-- Start TEXT SEGMENT --

Wandering around the internet, I come across a newish hubbub over "sexualization of children!!!!!!" in the form of 10-year-old model Thylane Lena-Rose Blondeau, who has been cropping up in fashion editorials for awhile, but for some reason (which I haven't got time to figure out - quick google searches didn't reveal the why now) is drawing attention now.
The usual suspects are trotted out: Let a Child Be a Child! (whatever that even means, and frankly, why not turn that attention to the children who have to work to help feed their families).
Too Young To Be Sexy (or Sexualized)! (Because evidently there IS a right age to be sexualized and objectified)
You're A Bunch Of Stuffy, Pedestrian Squares Who Don't Get Edgy Hip Fashion! (self-explanatory).
I followed up on Thylane Blondeau at all because the very smart Debbie Reese tweeted briefly about the response from the photographer (Dani Brubaker) who shot most of the images of Blondeau. Brubaker, who clearly has never visited My Culture Is Not a Trend, states that she "grew up by the code of the Native American Indian" which "venerates children yet allows them freedom of expression."

-- End TEXT SEGMENT --

OBJECTIVE A: List the slogans that the post on the Thylane Blondeau controversy gives as the "usual suspects."
OBJECTIVE B: In the post about Thylane Blondeau, what does the photographer Dani Brubaker say she grew up by?
OBJECTIVE C: Carry on with the post about the Thylane Blondeau controversy, starting right after its last sentence.
The material after this text isn't needed.

-- Start SUPPLIED MATERIAL --

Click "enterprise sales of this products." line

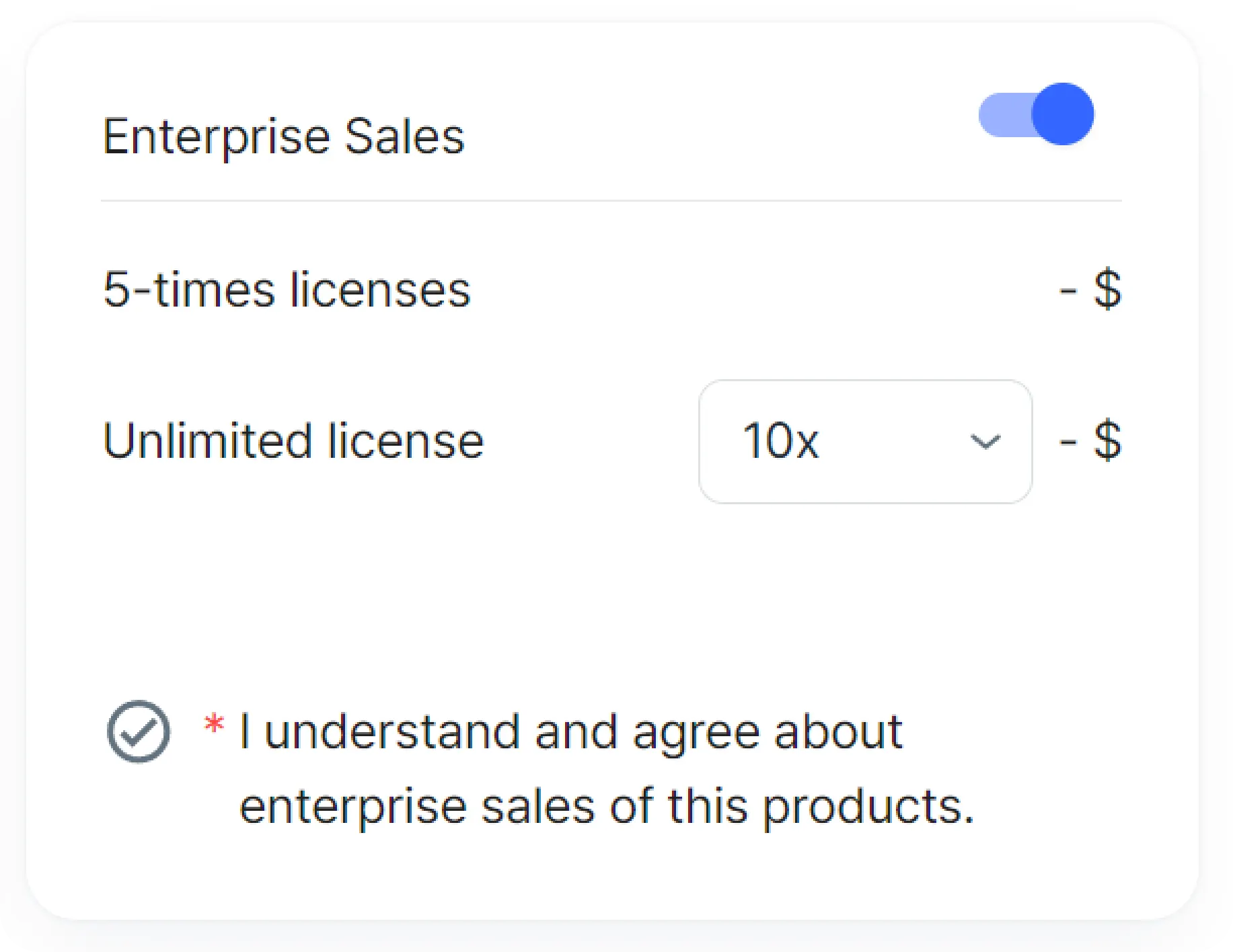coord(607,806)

-- End SUPPLIED MATERIAL --

WRITTEN ANSWER A:
Let a Child Be a Child!
Too Young To Be Sexy (or Sexualized)!
You're A Bunch Of Stuffy, Pedestrian Squares Who Don't Get Edgy Hip Fashion!

WRITTEN ANSWER B: She says she "grew up by the code of the Native American Indian."

WRITTEN ANSWER C:
Wow, unpacking that statement could take all night!
I'm working on being more concise, though, and I'm expecting a friend from college to arrive soon for the weekend, so - in short:
There is no single "Native American Indian" with one single "code" about anything. There are, and were, many indigenous tribes with a variety of cultures, languages, and ways of life, including attitudes toward children. Presumably also including attitudes toward freedom of expression, as well.
Staging white Thylane Blondeau (I mean, Blondeau? irony?) in hipsterish "Indian" garb is just not okay. It's just not. It doesn't matter if Blondeau is 10 or 20 or 50 - the appropriation and misuse of articles of Native cultures is not okay. Especially not when these are, essentially, fashion/modelling photos, as opposed to some kind of art photography that is attempting to make some kind of commentary or statement on, or with, the appropriation of aforementioned culture. Fashion and modelling photos exist to sell things: in this case, to sell us, I guess, a 10-year-old girl, and an aesthetic.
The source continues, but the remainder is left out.